I giudici della suprema corte statuiscono che la garanzia pignoratizia costituita sul saldo di conto corrente bancario, in assenza di specifica previsione della facoltà di disporre di detto saldo, non può essere considerata alla stregua del pegno irregolare.
Nel caso di specie, la banca ricorrente lamentava violazione e falsa applicazione della legge per non aver considerato che la costituzione del pegno in favore della stessa banca depositaria fosse sufficiente a qualificare il pegno come irregolare.
La suprema corte ha ritenuto necessario, in primo luogo, definire il pegno irregolare, affermando che questi si caratterizza per il fatto che il suo oggetto è un bene fungibile per natura del quale il creditore ha la facoltà di disposizione; in secondo luogo, confutare la ricostruzione della ricorrente (secondo la quale la costituzione di un vincolo pignoratizio sul saldo di conto corrente bancario a favore della stessa banca depositaria farebbe passare la proprietà del bene alla banca alla stregua di quanto accade con la costituzione del vincolo pignoratizio sul denaro; mentre l’estensione del vincolo ai crediti vantati dalla banca sarebbe sintomatico della facoltà di disposizione a favore della banca).

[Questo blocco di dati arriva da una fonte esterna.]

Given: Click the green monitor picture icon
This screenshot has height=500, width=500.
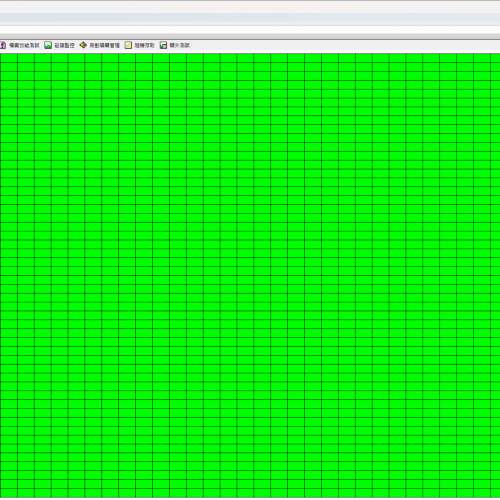Looking at the screenshot, I should click(x=48, y=45).
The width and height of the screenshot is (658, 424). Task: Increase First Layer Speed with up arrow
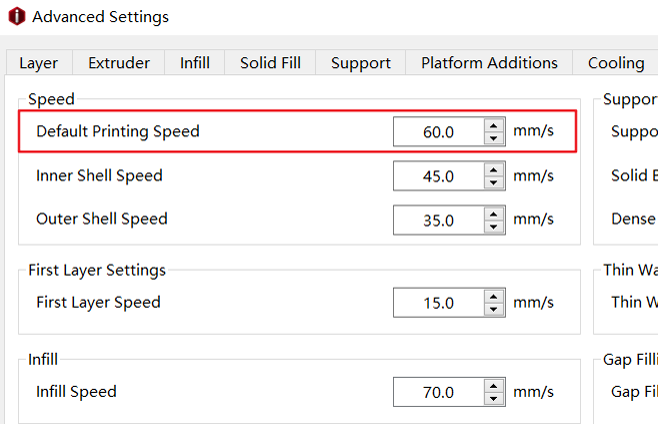494,297
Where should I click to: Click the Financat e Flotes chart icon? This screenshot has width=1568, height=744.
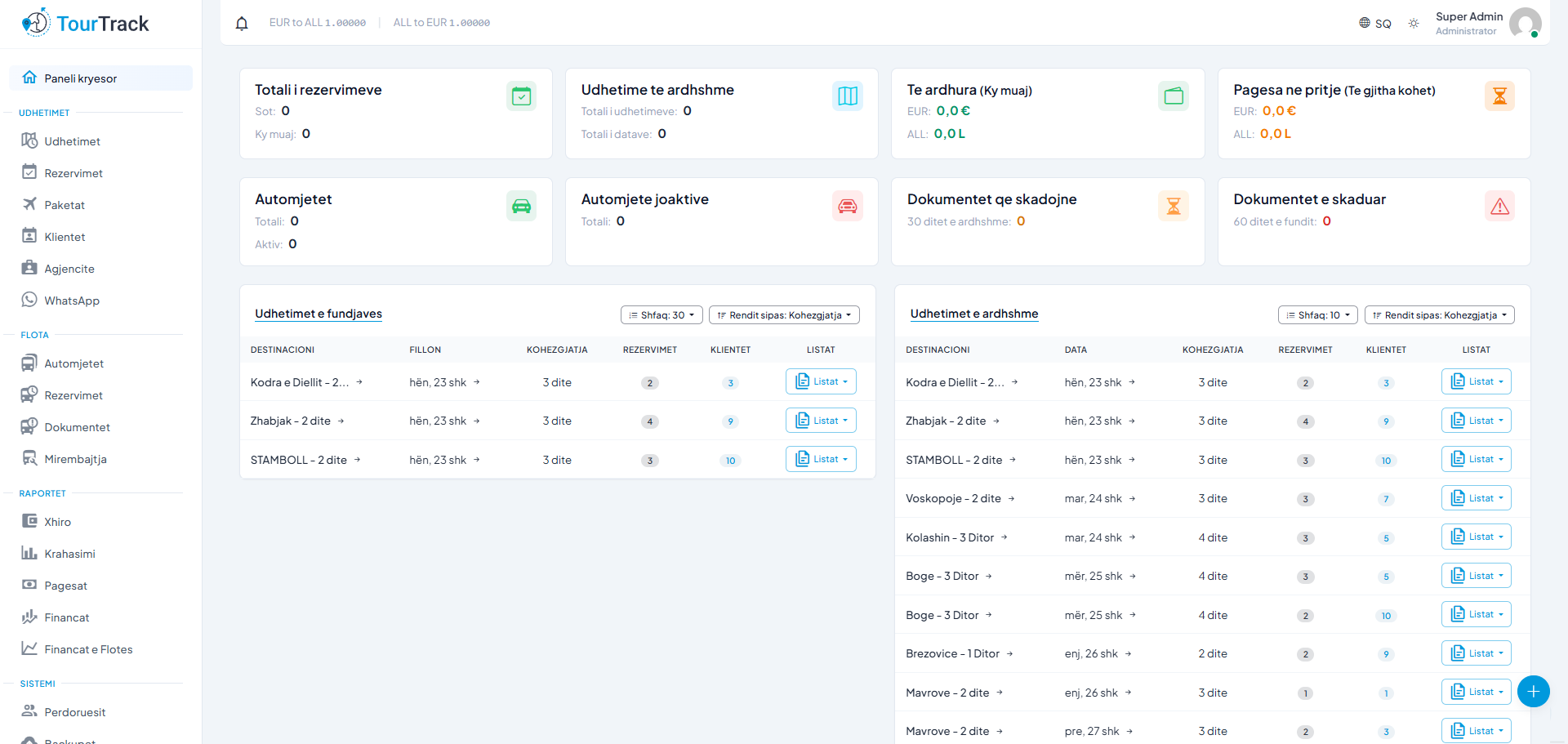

Secondo i giudici di legittimità, se la costituzione del pegno sul saldo equivalesse alla costituzione del pegno sul denaro, l’apposizione della clausola di disposizione sarebbe superflua.
Inoltre, la suprema corte chiarisce il concetto di saldo di conto corrente, che era stato oggetto di forzatura nella ricostruzione della ricorrente: il saldo di conto corrente, infatti, costituisce esclusivamente il frutto di annotazioni in conto di operazioni derivanti da rimesse e rappresenta ciò che è esigibile dal correntista, non essendo assimilabile al denaro.